Screenshot grounding data
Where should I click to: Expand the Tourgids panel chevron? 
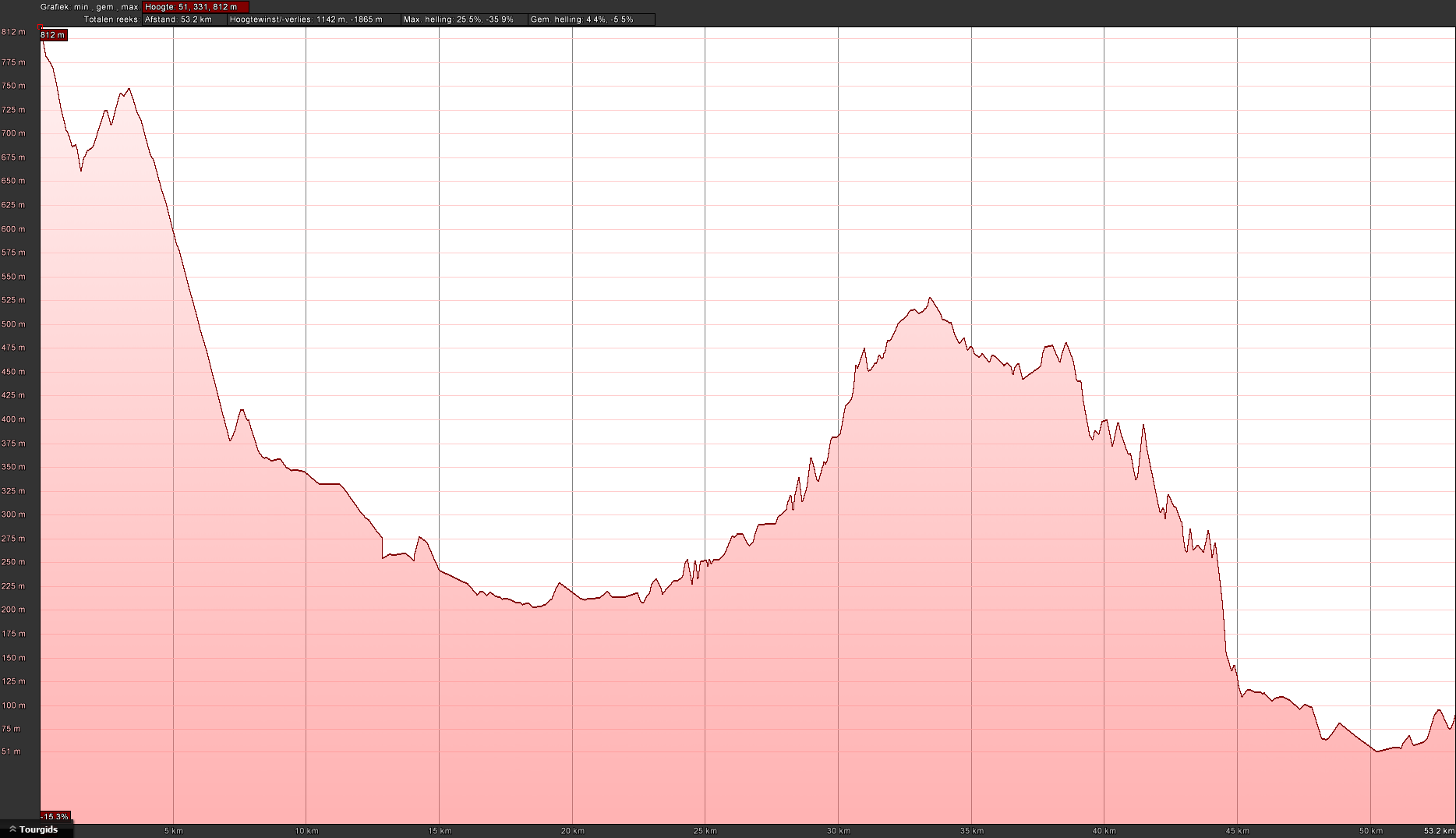12,829
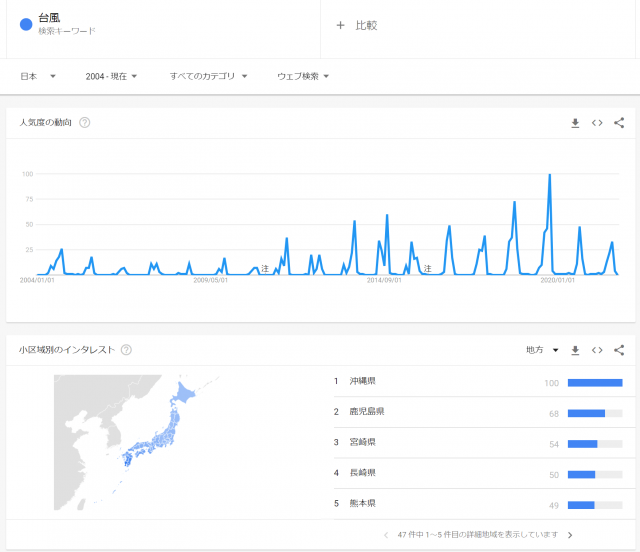Open embed code for 人気度の動向 chart
The image size is (640, 552).
pos(597,123)
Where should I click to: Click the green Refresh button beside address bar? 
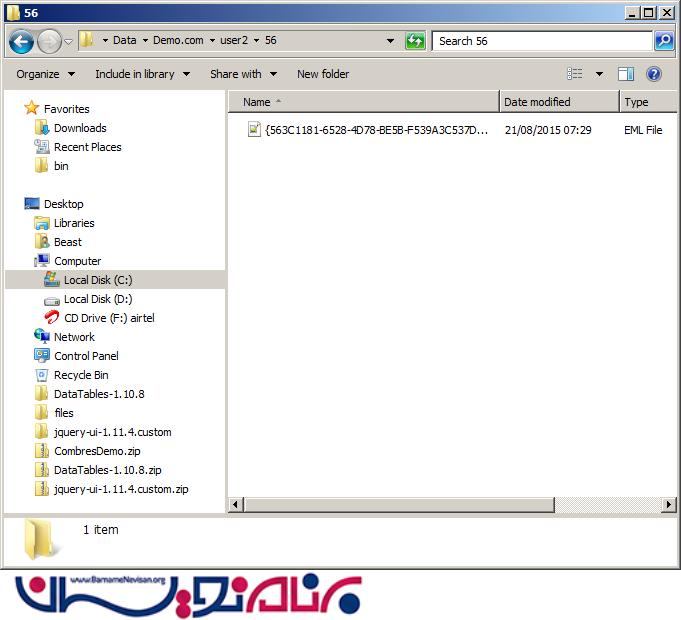pos(415,41)
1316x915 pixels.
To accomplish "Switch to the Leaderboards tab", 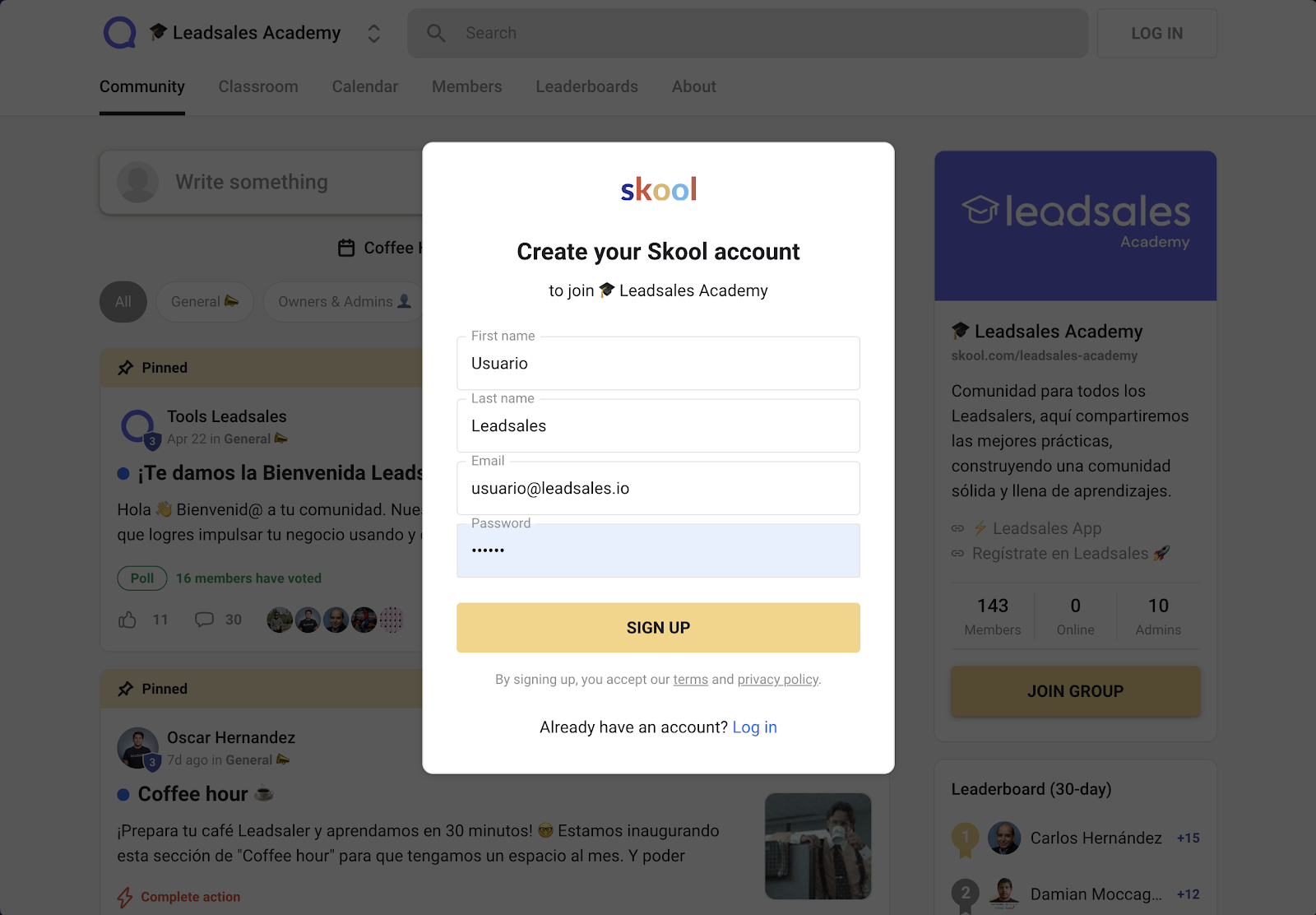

### [EXERCISE BRIEF]
Please copy the data above exactly, omitting the pictures.

### [TASK OUTPUT]
Where should I click to: Expand the Tourgids panel chevron? 
12,829
Open embed code for 人気度の動向 chart
The image size is (640, 552).
pos(597,123)
Where should I click to: Click the green Refresh button beside address bar? 
pos(415,41)
1316x915 pixels.
To accomplish "Switch to the Leaderboards tab", 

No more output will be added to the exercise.